Polar Bears, By Thomas Kokta, Issaquah, Washington, US

Polar Bears

Ursus maritimus

Learn more about Ursus maritimus from the Encyclopedia of Life

Encyclopedia of Life

Wapusk National Park,
Manitoba, Canada
By Thomas Kokta
Issaquah, Washington, USA

Two layers of fur help polar bears keep warm in the extreme temperatures of the Arctic. Adult females can weigh from 200 to 700 pounds and stand 6 to 8 feet tall. They give birth to their first cubs when they are between 4 and 8 years old. They have a very slow reproductive rate, normally producing only five litters in their lifetime. Pregnant females dig snow caves in the fall and give birth in early winter. A mother and her cubs spend their time sleeping until they emerge from their den in March or April. Cubs may stay with their mothers for as long as 2.5 years learning how to survive.

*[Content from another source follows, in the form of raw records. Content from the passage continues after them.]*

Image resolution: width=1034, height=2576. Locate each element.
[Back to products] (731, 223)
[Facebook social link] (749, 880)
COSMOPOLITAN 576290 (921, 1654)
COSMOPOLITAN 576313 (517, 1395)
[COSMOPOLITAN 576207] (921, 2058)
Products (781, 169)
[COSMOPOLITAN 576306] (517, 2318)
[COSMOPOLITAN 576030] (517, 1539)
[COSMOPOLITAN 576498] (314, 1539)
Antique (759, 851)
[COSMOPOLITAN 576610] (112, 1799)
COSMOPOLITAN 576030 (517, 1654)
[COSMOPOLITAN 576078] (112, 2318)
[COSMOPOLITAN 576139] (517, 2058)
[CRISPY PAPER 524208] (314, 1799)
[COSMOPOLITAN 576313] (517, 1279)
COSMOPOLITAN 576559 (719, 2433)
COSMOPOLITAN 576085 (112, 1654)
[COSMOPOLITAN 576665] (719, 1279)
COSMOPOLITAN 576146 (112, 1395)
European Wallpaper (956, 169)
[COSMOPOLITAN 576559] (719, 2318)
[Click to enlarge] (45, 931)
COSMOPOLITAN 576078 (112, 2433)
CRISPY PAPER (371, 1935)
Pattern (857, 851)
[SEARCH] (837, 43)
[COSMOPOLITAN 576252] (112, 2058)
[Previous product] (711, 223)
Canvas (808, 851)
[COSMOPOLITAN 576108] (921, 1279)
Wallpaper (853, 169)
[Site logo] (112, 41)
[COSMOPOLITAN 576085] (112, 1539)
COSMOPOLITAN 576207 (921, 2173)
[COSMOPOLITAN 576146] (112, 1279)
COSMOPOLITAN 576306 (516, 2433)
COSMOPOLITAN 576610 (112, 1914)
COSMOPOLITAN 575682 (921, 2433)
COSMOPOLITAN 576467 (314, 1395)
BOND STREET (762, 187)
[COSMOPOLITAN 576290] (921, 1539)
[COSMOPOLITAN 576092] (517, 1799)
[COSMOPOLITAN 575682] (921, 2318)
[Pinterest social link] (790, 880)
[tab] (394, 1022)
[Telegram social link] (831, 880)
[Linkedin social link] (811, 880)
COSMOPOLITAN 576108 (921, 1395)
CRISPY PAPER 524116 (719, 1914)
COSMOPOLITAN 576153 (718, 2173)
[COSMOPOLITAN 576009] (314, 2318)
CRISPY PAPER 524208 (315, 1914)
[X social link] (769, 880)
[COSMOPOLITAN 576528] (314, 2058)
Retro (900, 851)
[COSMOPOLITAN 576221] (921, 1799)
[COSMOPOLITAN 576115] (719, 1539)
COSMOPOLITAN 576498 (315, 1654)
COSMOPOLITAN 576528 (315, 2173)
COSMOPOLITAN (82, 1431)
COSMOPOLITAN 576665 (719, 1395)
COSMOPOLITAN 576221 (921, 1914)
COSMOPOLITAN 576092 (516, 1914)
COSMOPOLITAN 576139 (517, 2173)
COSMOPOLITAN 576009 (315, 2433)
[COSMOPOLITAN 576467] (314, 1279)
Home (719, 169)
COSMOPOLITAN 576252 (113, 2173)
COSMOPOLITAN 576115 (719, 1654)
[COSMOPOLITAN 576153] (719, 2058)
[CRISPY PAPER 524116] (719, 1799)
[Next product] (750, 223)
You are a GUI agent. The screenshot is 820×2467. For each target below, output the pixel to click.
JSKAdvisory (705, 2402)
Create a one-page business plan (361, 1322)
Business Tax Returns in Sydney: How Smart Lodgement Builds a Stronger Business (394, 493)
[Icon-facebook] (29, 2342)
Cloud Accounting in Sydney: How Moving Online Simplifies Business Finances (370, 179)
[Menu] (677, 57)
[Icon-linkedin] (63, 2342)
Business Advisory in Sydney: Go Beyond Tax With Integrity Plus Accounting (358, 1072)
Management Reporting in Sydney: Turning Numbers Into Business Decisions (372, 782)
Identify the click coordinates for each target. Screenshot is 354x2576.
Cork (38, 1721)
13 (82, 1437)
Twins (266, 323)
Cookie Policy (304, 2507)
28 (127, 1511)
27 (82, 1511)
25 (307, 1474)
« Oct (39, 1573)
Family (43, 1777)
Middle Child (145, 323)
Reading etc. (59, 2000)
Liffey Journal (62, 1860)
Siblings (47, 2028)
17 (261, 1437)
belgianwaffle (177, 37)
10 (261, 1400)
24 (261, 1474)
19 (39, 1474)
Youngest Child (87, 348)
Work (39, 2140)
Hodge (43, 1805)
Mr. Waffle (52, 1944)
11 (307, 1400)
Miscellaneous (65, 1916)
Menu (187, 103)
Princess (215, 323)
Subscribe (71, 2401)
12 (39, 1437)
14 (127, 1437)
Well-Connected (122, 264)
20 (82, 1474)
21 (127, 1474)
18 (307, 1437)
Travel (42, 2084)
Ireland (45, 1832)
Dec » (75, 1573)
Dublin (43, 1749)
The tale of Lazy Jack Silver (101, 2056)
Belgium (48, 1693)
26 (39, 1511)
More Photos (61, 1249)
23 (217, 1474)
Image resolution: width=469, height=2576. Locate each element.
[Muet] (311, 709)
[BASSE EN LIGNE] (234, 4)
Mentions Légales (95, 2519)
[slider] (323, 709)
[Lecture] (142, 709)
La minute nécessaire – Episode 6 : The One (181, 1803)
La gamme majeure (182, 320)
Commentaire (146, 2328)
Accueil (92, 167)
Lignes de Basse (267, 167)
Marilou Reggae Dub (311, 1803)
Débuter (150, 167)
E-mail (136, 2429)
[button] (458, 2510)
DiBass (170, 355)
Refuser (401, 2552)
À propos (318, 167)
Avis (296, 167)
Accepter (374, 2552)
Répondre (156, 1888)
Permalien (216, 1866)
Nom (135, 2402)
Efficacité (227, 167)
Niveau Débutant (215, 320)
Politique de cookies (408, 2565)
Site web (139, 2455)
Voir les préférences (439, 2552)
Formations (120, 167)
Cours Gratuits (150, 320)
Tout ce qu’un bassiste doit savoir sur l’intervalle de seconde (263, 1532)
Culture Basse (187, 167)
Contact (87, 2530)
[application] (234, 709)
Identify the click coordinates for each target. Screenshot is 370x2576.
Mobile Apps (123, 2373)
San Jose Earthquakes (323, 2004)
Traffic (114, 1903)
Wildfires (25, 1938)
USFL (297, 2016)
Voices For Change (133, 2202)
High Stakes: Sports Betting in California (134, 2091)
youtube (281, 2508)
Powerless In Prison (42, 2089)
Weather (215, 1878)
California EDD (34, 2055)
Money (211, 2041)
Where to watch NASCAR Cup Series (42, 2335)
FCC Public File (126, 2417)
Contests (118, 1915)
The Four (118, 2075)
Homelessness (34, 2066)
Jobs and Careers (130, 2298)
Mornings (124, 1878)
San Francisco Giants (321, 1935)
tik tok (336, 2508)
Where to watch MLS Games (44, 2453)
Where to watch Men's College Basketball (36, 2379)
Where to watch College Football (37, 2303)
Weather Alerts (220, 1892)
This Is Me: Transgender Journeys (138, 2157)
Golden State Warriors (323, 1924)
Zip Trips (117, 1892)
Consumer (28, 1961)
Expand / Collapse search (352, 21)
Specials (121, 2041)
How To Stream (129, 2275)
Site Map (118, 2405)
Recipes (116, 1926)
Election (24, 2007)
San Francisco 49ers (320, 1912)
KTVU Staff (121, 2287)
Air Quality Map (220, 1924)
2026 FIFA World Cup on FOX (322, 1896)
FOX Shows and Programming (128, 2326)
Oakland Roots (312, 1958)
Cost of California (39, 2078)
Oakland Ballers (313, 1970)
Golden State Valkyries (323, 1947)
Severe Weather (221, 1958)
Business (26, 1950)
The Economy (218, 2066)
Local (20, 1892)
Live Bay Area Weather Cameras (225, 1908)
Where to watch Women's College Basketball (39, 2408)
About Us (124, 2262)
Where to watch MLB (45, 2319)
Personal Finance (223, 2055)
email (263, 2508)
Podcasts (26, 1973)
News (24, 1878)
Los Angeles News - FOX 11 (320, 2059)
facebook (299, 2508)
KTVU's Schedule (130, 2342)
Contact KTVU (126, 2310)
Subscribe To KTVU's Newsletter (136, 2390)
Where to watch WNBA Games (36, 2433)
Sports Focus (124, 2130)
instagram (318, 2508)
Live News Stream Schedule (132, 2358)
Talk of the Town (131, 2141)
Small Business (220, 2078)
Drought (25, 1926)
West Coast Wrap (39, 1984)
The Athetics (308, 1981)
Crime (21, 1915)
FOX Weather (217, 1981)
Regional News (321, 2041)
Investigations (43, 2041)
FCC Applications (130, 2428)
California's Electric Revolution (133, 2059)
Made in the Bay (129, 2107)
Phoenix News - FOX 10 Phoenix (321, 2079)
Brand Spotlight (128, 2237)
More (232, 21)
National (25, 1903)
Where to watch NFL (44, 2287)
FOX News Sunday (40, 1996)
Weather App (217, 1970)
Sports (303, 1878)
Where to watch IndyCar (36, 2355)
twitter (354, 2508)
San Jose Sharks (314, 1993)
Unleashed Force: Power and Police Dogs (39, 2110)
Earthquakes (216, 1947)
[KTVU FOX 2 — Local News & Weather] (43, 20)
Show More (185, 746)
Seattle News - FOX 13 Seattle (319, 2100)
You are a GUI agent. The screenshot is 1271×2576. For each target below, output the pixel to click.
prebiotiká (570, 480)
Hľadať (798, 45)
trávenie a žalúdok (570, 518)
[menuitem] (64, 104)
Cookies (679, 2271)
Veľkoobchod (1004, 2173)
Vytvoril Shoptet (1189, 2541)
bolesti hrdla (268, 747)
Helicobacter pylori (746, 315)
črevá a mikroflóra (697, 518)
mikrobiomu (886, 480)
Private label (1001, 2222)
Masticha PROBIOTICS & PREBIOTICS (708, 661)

“This image was taken in Wapusk National Park on a frigid day. These polar bear cubs were very ‘clingy’ and didn't stray far from their mom, partly because of the -40° F temperature. The adult was very alert and protective, keeping close to the trees and constantly surveying the surroundings.” —TK

Canon EOS-1D Mark IV; EF 800mm ƒ/5.6L IS USM lens; 1.4x tele-extender; 1/1000 sec at ƒ/10; ISO 800; Gitzo tripod; Really Right Stuff head.